The name is Helmut Schmidhofer. From the early age of 14, I knew I was going to be a structural engineer. After completing my training and getting a good start in Graz, Austria, I came to Australia in 1955 for the opportunities this country had to offer. By 1960, at the ripe age of 29, I had my own practice.

When I retired from full-time practice in 1990, it became clear that a great deal of experience was going to waste. With the encouragement of the National Precast Concrete Association, Standards Australia, BHP Building Products (a division of BHP Steel), and many others, the software called "Engineers' Compendium" was born.

What is this "Engineers' Compendium"?

It is a dream that, somehow, the accumulated experience of our profession can be freely shared. It is a wish that the initial work offered here will act as a catalyst to bring about this dream. What have we got so far? MATHSERV, OPT_SHED, RECTCOL, SLAB2WAY, TOPDOWN, WINDLOAD, etc.
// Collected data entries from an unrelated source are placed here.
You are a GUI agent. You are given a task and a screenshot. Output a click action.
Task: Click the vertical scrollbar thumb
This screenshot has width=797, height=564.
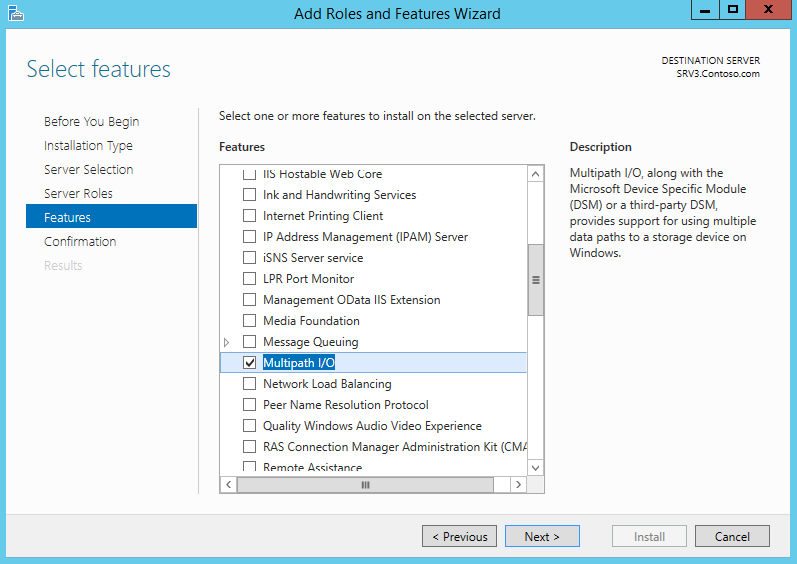(x=535, y=280)
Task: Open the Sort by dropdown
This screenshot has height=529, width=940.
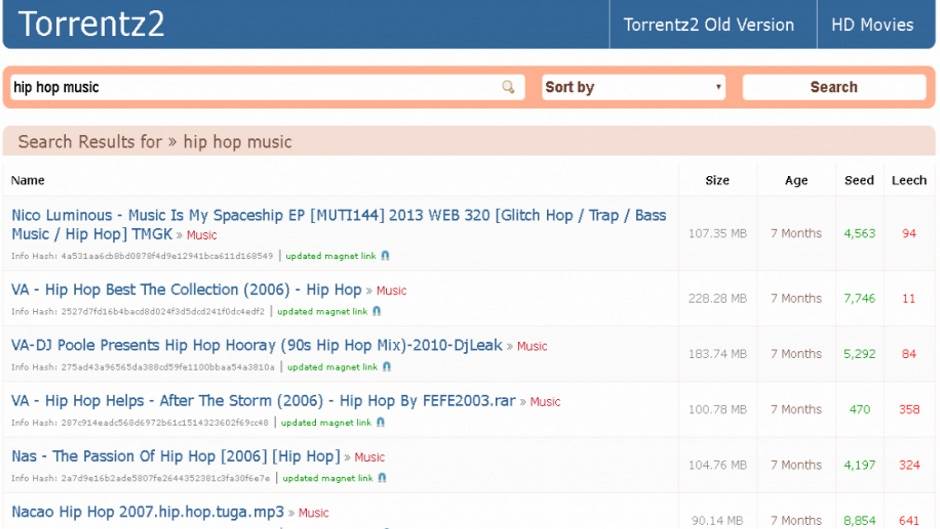Action: pyautogui.click(x=633, y=87)
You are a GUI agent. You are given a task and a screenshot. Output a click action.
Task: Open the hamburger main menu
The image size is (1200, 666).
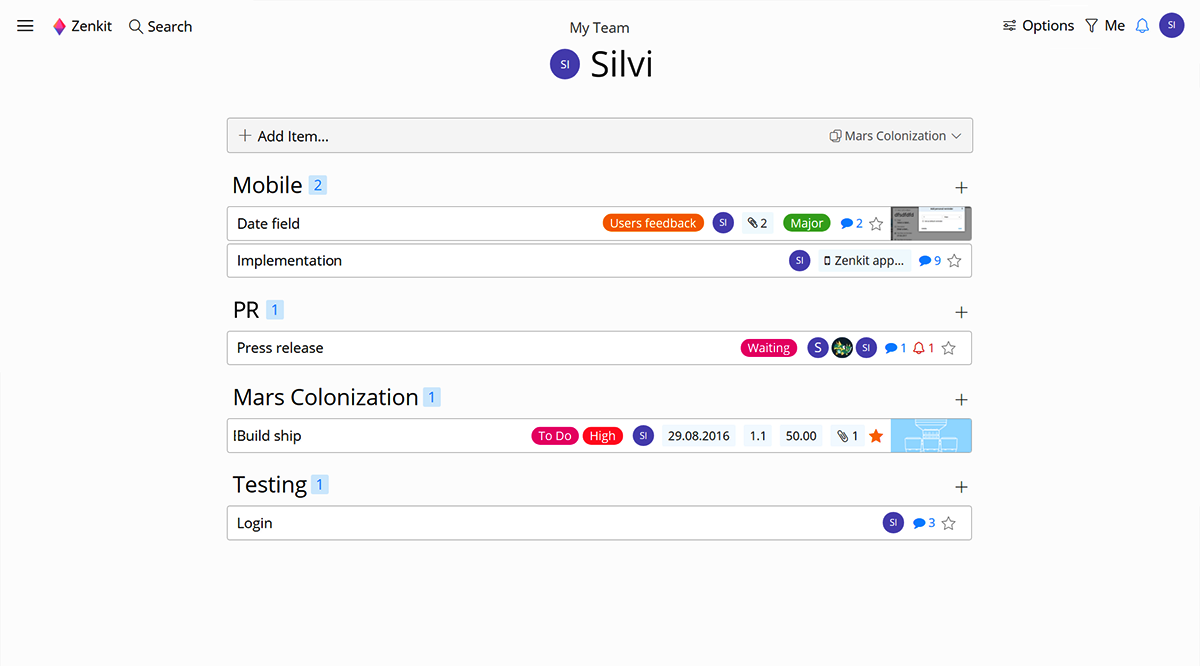point(25,26)
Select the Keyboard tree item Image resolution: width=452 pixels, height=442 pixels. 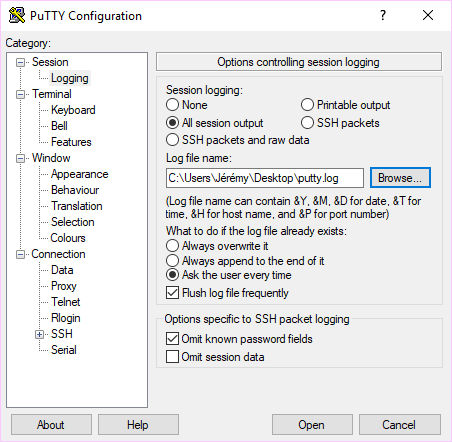(x=73, y=110)
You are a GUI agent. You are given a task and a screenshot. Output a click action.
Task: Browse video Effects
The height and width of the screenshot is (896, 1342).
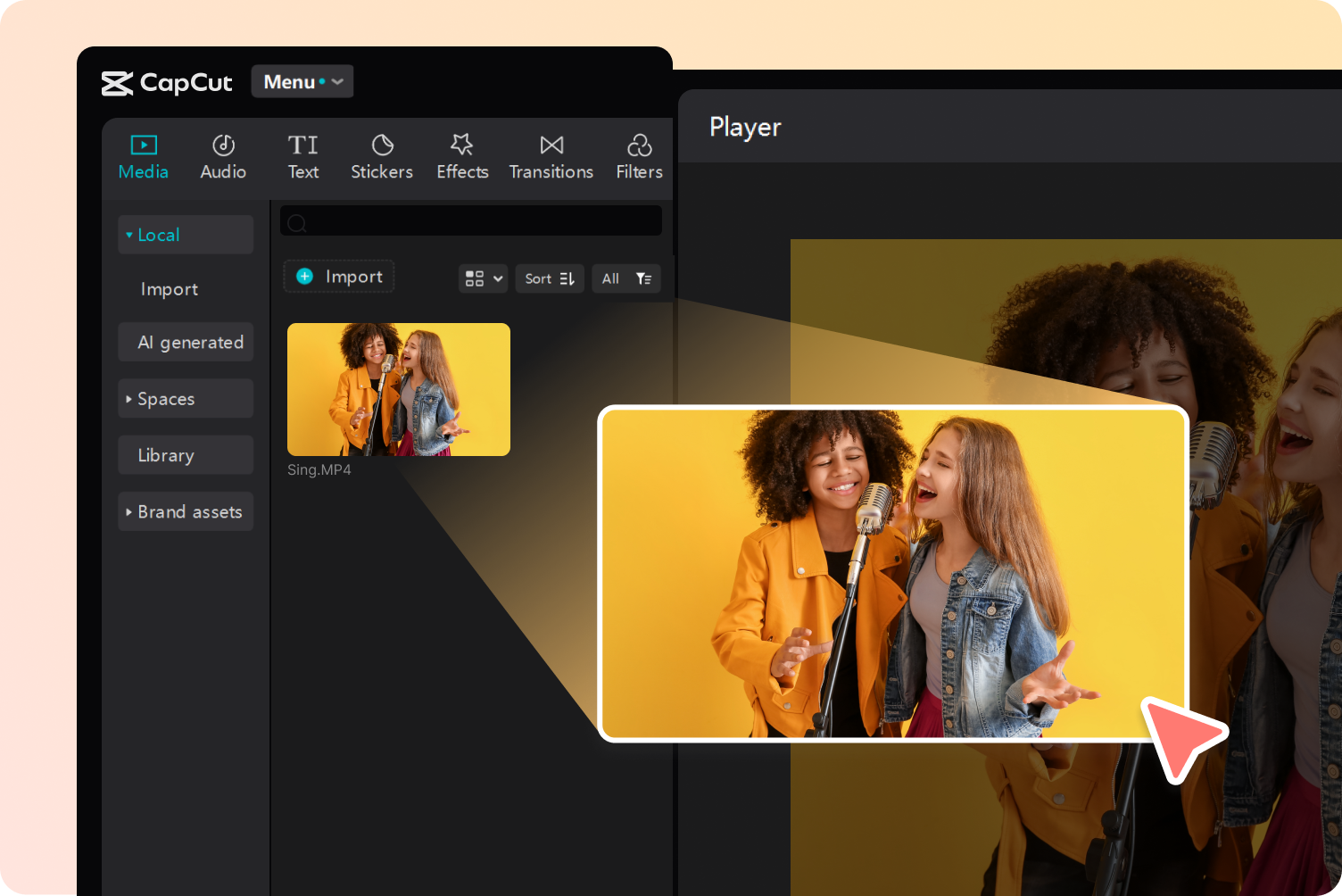462,156
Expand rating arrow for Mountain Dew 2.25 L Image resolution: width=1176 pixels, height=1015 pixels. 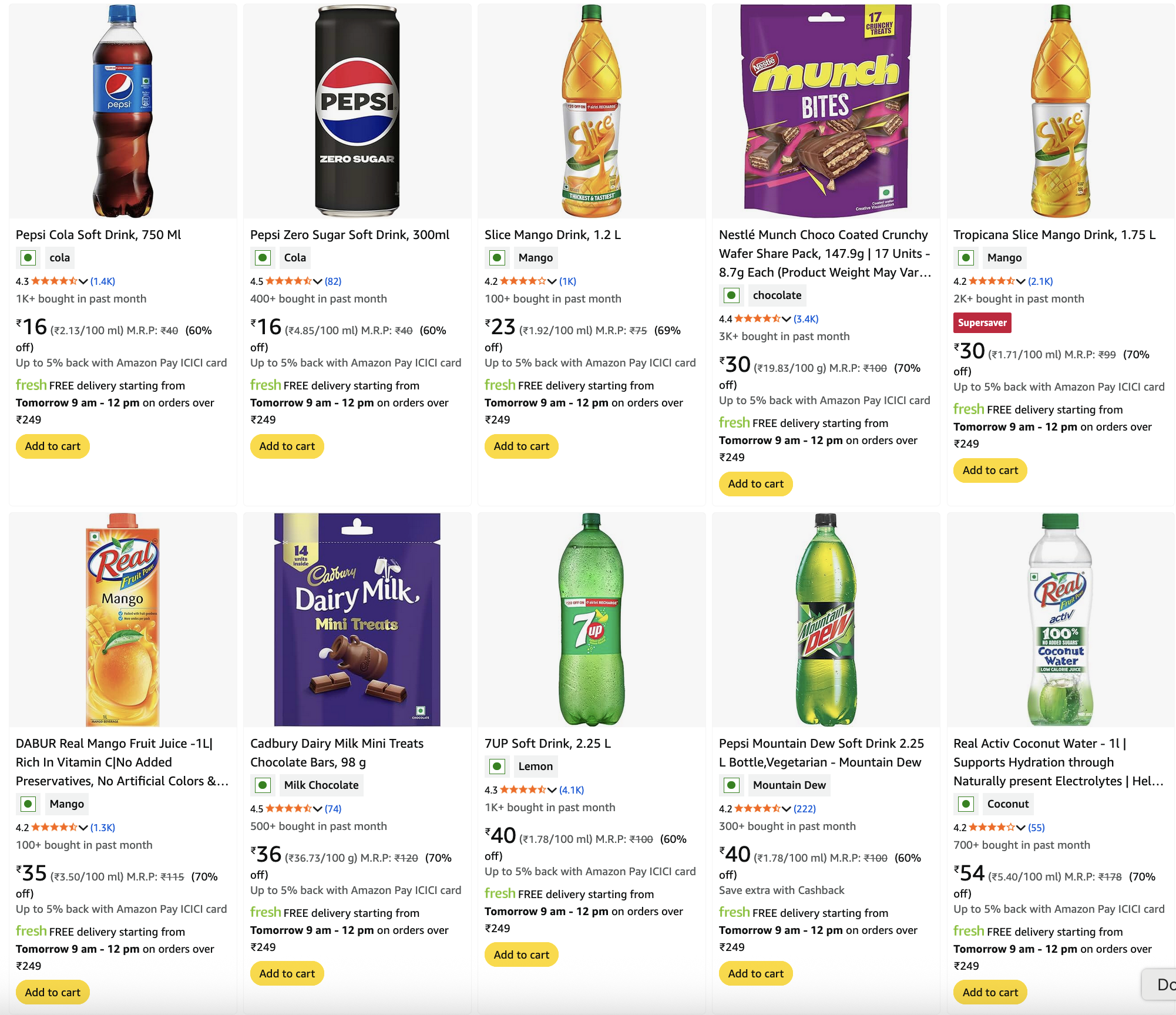pos(787,809)
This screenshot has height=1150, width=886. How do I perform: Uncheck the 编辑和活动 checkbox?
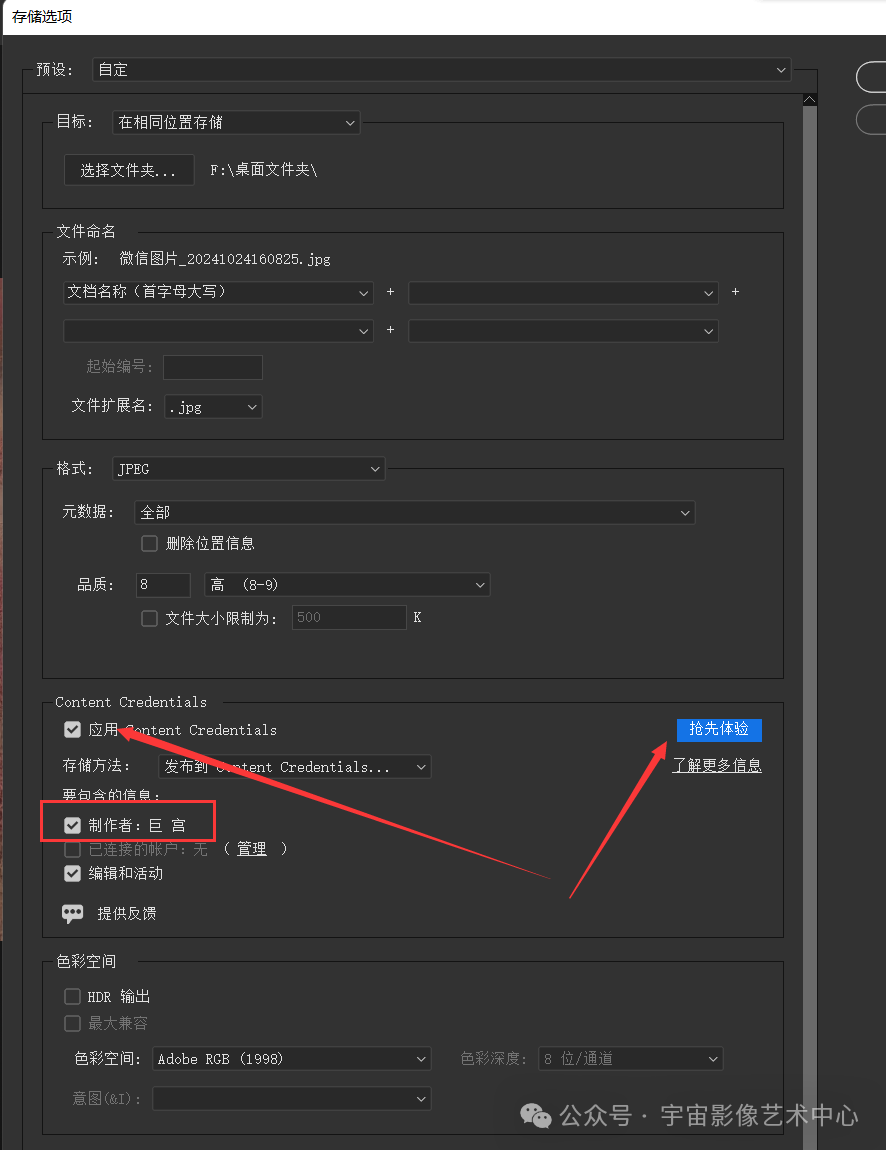pyautogui.click(x=72, y=873)
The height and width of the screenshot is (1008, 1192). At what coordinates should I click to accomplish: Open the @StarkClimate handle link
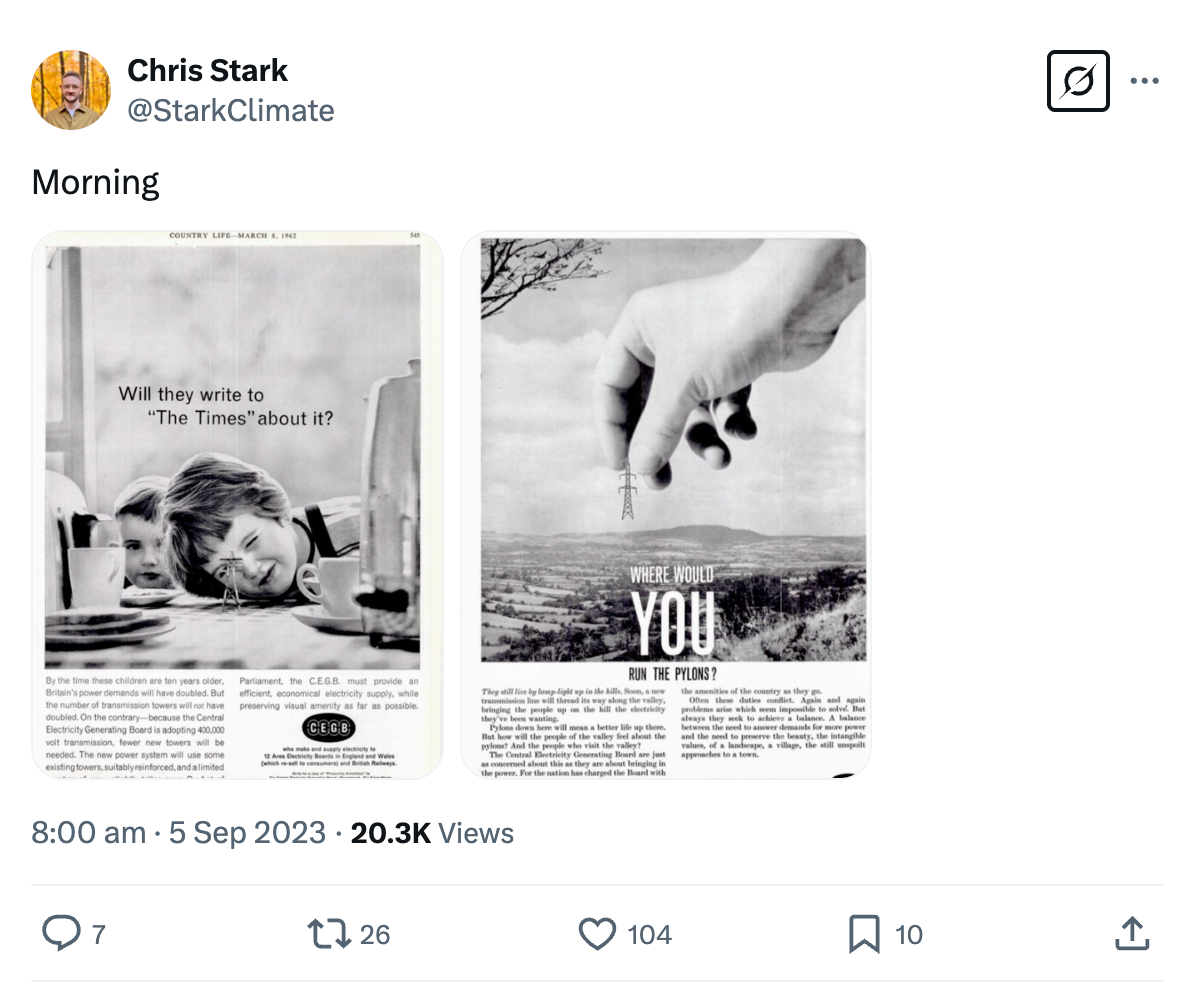[231, 110]
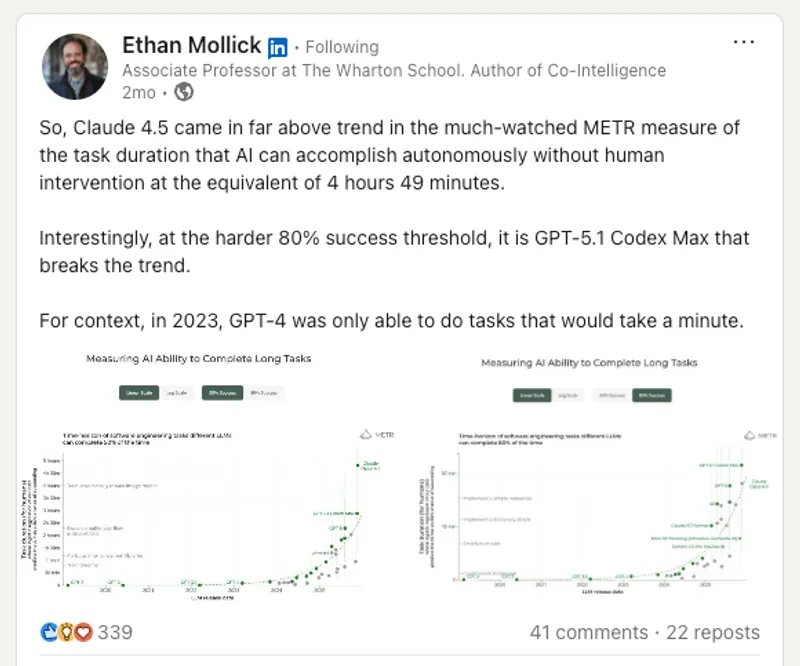800x666 pixels.
Task: Select Linear Scale tab in the right chart
Action: [x=531, y=396]
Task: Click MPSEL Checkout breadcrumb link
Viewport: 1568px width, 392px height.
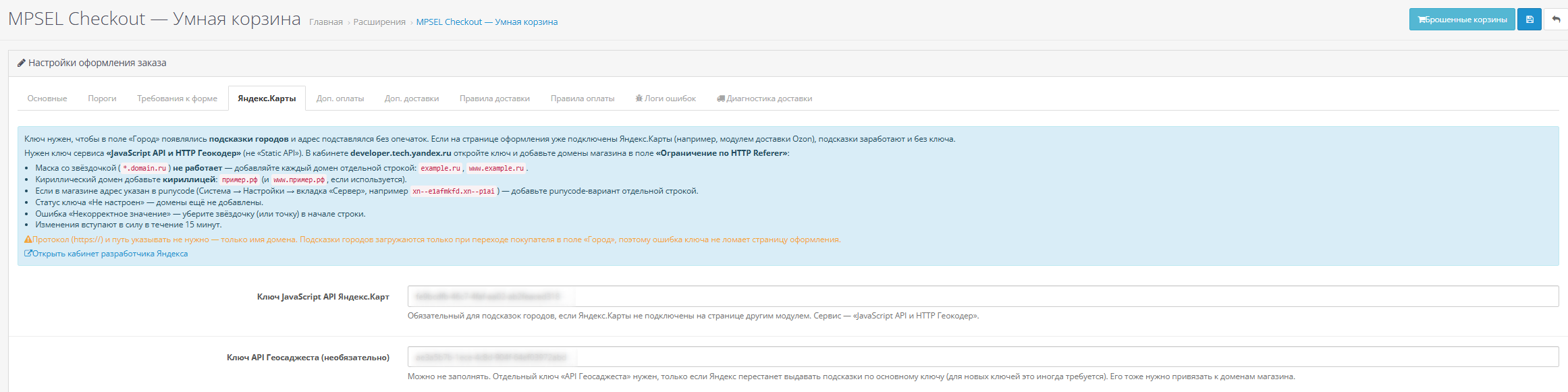Action: (487, 22)
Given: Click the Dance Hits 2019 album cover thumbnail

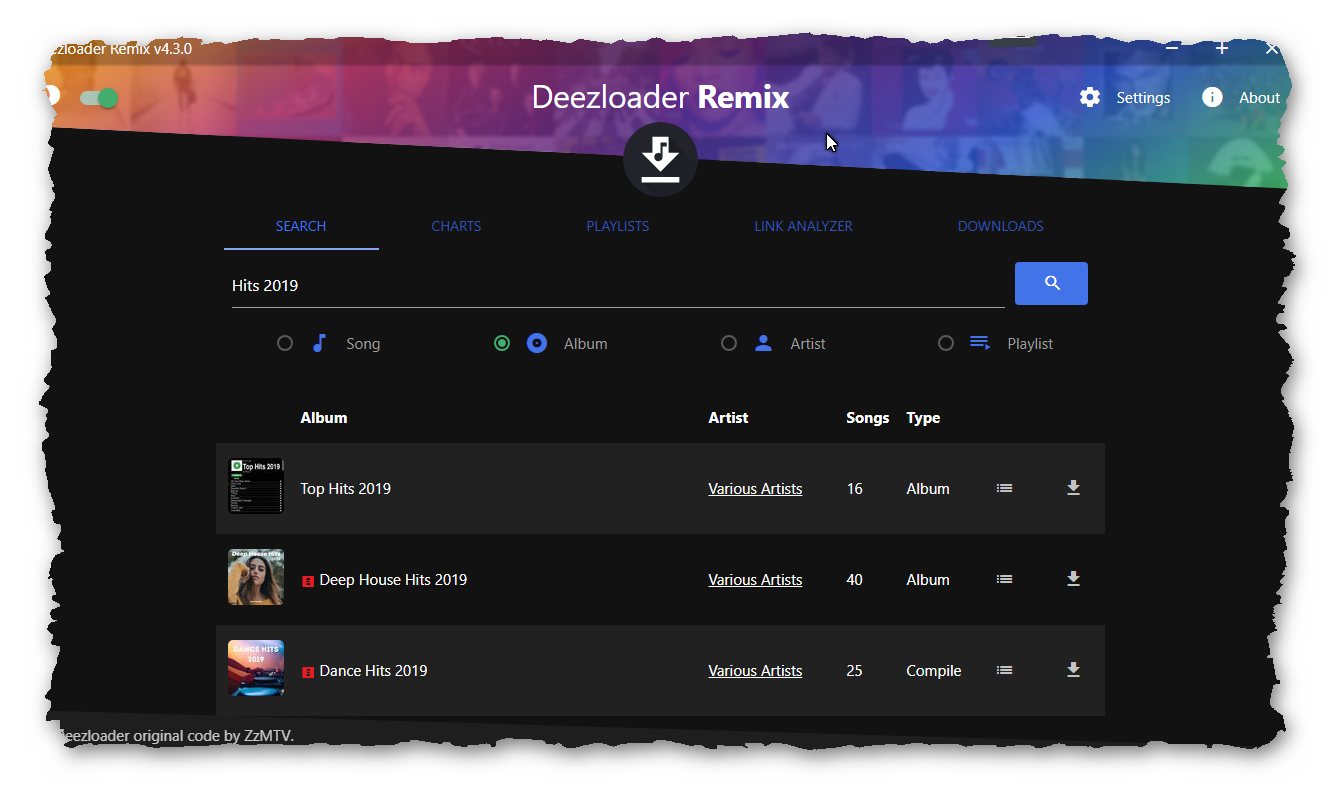Looking at the screenshot, I should (x=255, y=668).
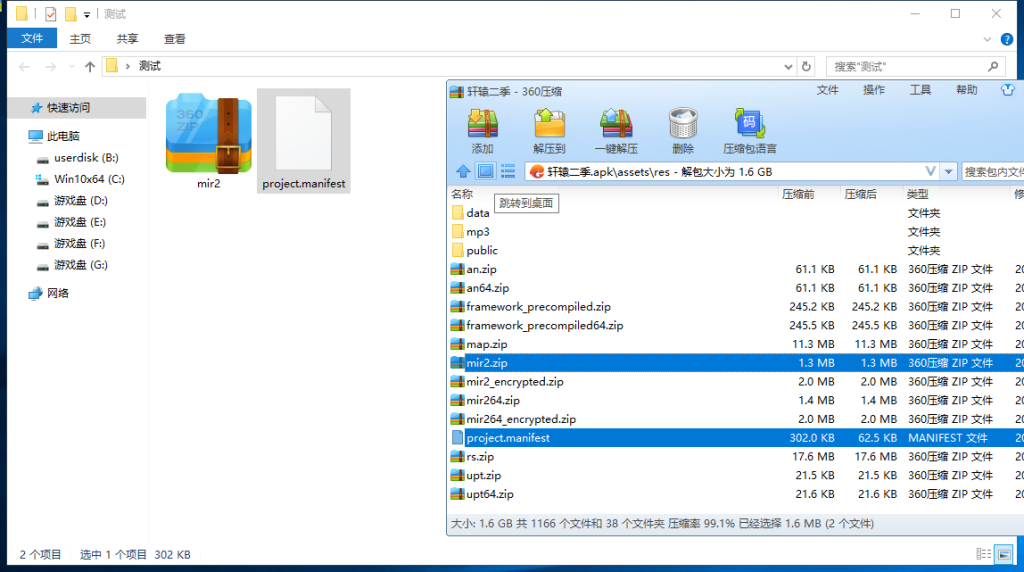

It all started with MATHSERV. One of the things you are asked to do when you are in private practice is to give "expert evidence" from time to time. Invariably, this means that you have to support your "opinions" with well-researched facts and neatly presented calculations. There is nothing more embarrassing than being caught out in cross-examination by a stupid calculation or transcription error.

So I developed MATHSERV

It was meant to be simply a calculator that works in my word processor, so that all values used in the calculations were visible and transcription errors were eliminated. KISS!

In the process of developing this program, I got carried away, and MATHSERV became an interpreter of a superset of commands of the BASIC programming language.

The rest is history

Once MATHSERV could solve any problem you want to throw at it (believe me, BASIC can, it is legendary), it was a small step to encapsulate the solutions into self-contained modules.

That is how all the other programs in "Engineers' Compendium" were created - a massive collection of BASIC statements with a bit of WINDOW dressing.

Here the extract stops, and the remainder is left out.